David K. McLawhorn v. Commonwealth

CourtCourt of Appeals of Virginia
DecidedJanuary 20, 2004
Docket2609021
StatusUnpublished

This text of David K. McLawhorn v. Commonwealth (David K. McLawhorn v. Commonwealth) is published on Counsel Stack Legal Research, covering Court of Appeals of Virginia primary law. Counsel Stack provides free access to over 12 million legal documents including statutes, case law, regulations, and constitutions.

Bluebook
David K. McLawhorn v. Commonwealth, (Va. Ct. App. 2004).

Opinion

COURT OF APPEALS OF VIRGINIA

Present: Judges Benton, Humphreys and Senior Judge Hodges

DAVID K. McLAWHORN MEMORANDUM OPINION* BY v. Record No. 2609-02-1 JUDGE WILLIAM H. HODGES JANUARY 20, 2004 COMMONWEALTH OF VIRGINIA

FROM THE CIRCUIT COURT OF THE CITY OF PORTSMOUTH Dean W. Sword, Jr., Judge

(John D. Levin; Levin, Levin & Tuthill, P.C., on brief), for appellant. Appellant submitting on brief.
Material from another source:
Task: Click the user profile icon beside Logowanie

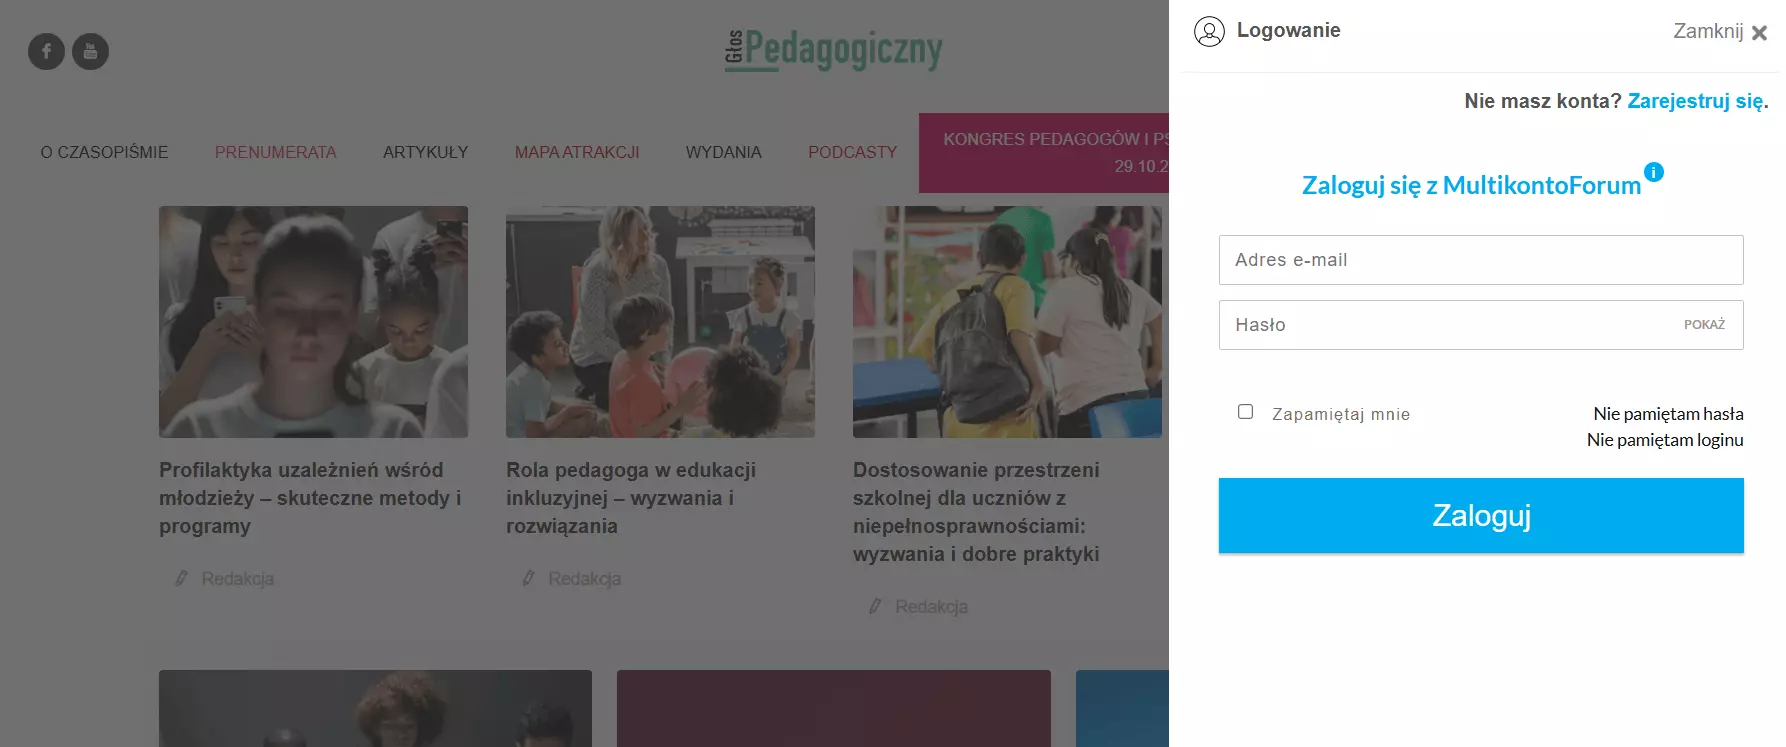Action: (1209, 32)
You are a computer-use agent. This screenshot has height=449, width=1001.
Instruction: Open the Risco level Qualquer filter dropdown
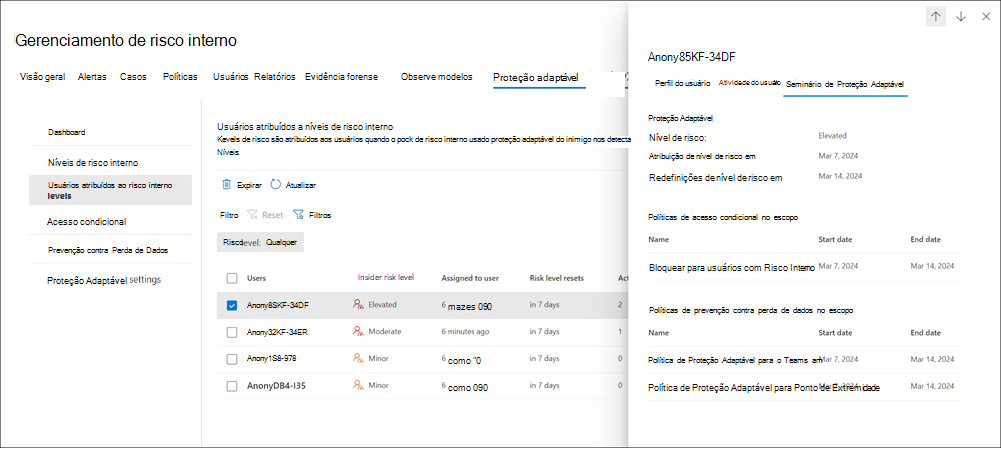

(Jerry W. Kilgore, Attorney General; Richard B. Smith, Senior Assistant Attorney General, on brief), for appellee. Appellee submitting on brief.

A Portsmouth grand jury indicted appellant David K. McLawhorn (McLawhorn) for

malicious wounding, Code § 18.2-51, and hit and run personal injury, Code § 46.2-894. The trial

court, sitting without a jury, found McLawhorn not guilty of malicious wounding and guilty of

misdemeanor hit and run property damage in accordance with Code § 46.2-894. McLawhorn

argues that the trial court exceeded its authority by convicting him of hit and run property damage

because that offense is not a lesser-included offense of hit and run personal injury and was not

charged in the original indictment. For the reasons stated below, we affirm the decision of the trial

court.

BACKGROUND

The trial court heard conflicting accounts of the events that led to McLawhorn’s arrest.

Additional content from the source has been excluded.